Eytan M. Stein, MD, chief of Leukemia Service Director, Program for Drug Development in Leukemia, Division of Hematologic Malignancies at Memorial Sloan Kettering Cancer Center, discussed how menin inhibitors could fit into combination treatment strategies for for the frontline treatment of certain subsets of patients with acute myeloid leukemia (AML).

According to Stein, the rationale for these combinations is based on the complementary mechanisms of action between menin inhibitors and existing chemotherapeutic backbones and other systemic agents. Agents such as cytarabine and venetoclax (Venclexta) exert broad cytotoxic effects; menin inhibitors such as revumenib (Revuforj) specifically inhibit menin and disrupt the its interaction with other proteins. This dual approach is designed to simultaneously promote leukemic cell death and differentiation, and the goal of moving targeted agents like menin inhibitors to frontline combinations could help boost remission rates in that setting.

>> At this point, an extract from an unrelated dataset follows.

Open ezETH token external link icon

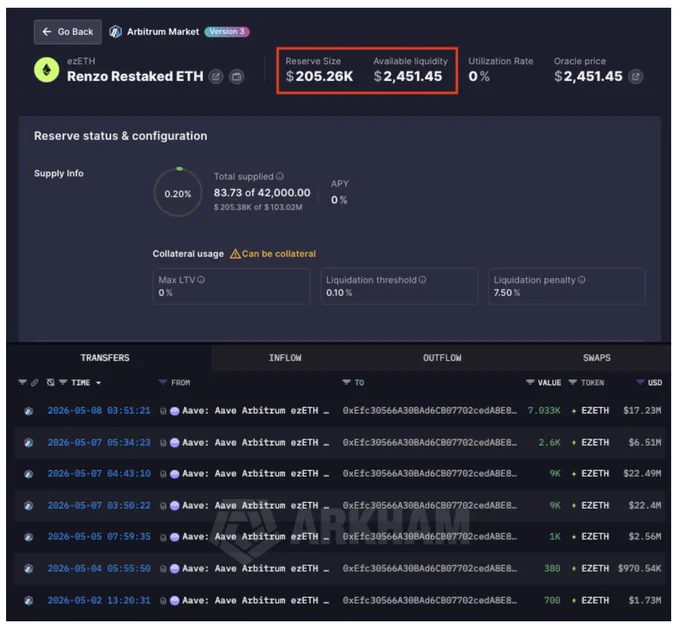pos(216,77)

The frontline combinations aim to build on the efficacy and safety of menin inhibitors in the relapsed/refractory setting. In November 2024, the FDA approved revumenib for the treatment of adult and pediatric patients aged 1 year and older with relapsed or refractory acute leukemia and a KMT2A translocation. The regulator agency also granted priority review to a supplemental new drug application seeking the approval of revumenib for the treatment of patients with relapsed/refractory, NPM1-mutant AML. Ziftomenib (KO-539) has also been granted priority review for the treatment of adult patients with relapsed/refractory AML harboring an NPM1 mutation.

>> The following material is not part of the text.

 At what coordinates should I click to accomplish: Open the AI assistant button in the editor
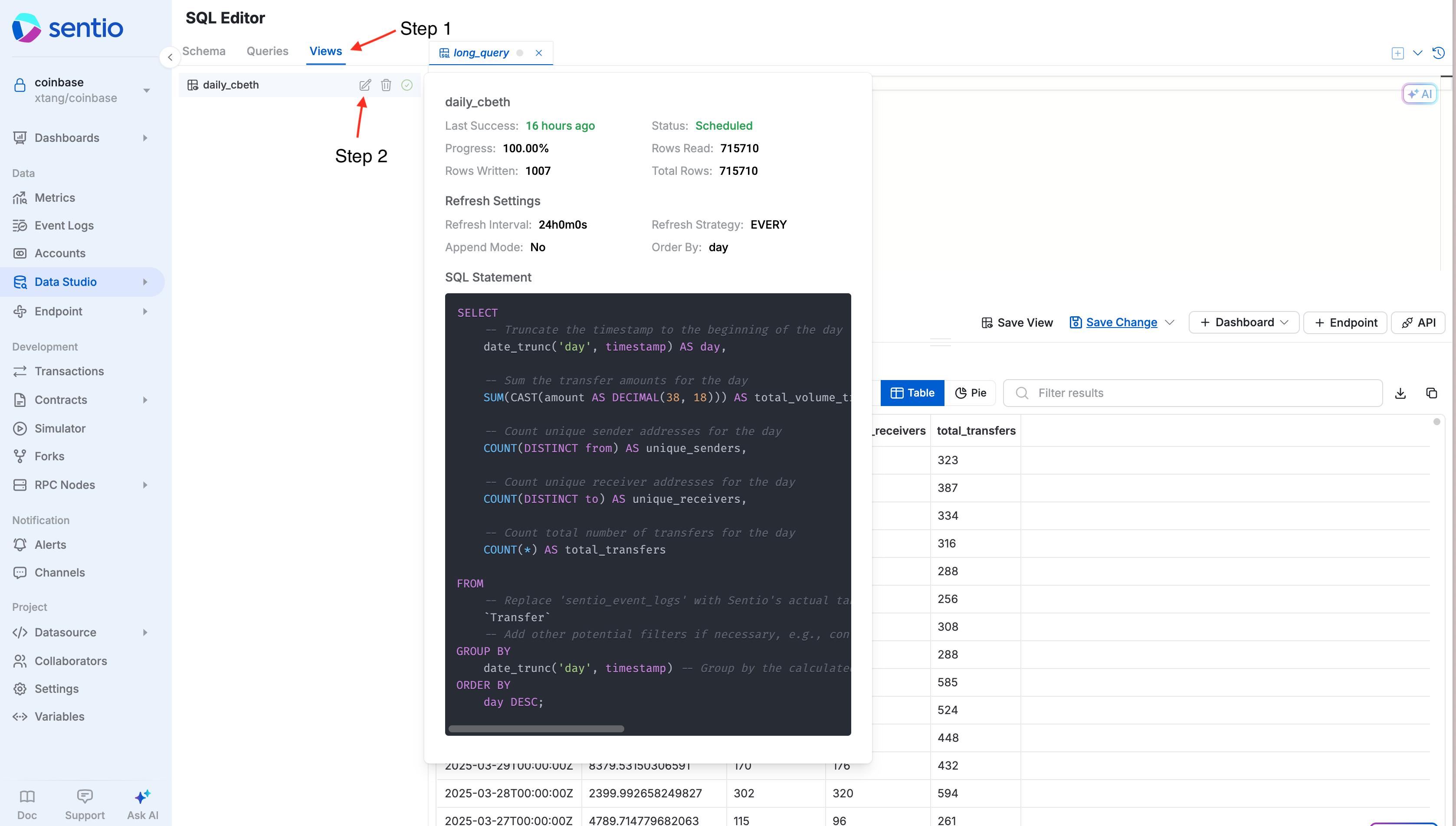tap(1419, 94)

Stein noted that one of the challenges of menin inhibition is the risk of differentiation syndrome; however, incorporating the agents into treatment with chemotherapy up-front may help reduce leukemic burden, which could lower the risk of differentiation syndrome, Stein said.

Findings from the phase 1b portion of the BEAT AML trial (NCT03013998) showed that older patients with newly diagnosed AML harboring NPM1 mutations or KMT2A rearrangements treated with revumenib plus azacitidine and venetoclax (n = 43) experienced a complete remission (CR) rate of 67%, a composite CR rate of 81%, and an overall response rate of 88%.

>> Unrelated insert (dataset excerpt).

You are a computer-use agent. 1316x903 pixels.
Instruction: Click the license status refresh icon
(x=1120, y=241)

Ultimately, Stein explained that menin inhibitor–based combinations could expand therapeutic options in AML, particularly for biomarker-selected patients. As more data become available, he expects further refinement in patient selection and management strategies that incorporate both molecularly targeted agents and cytotoxic therapies to improve clinical outcomes in AML subgroups.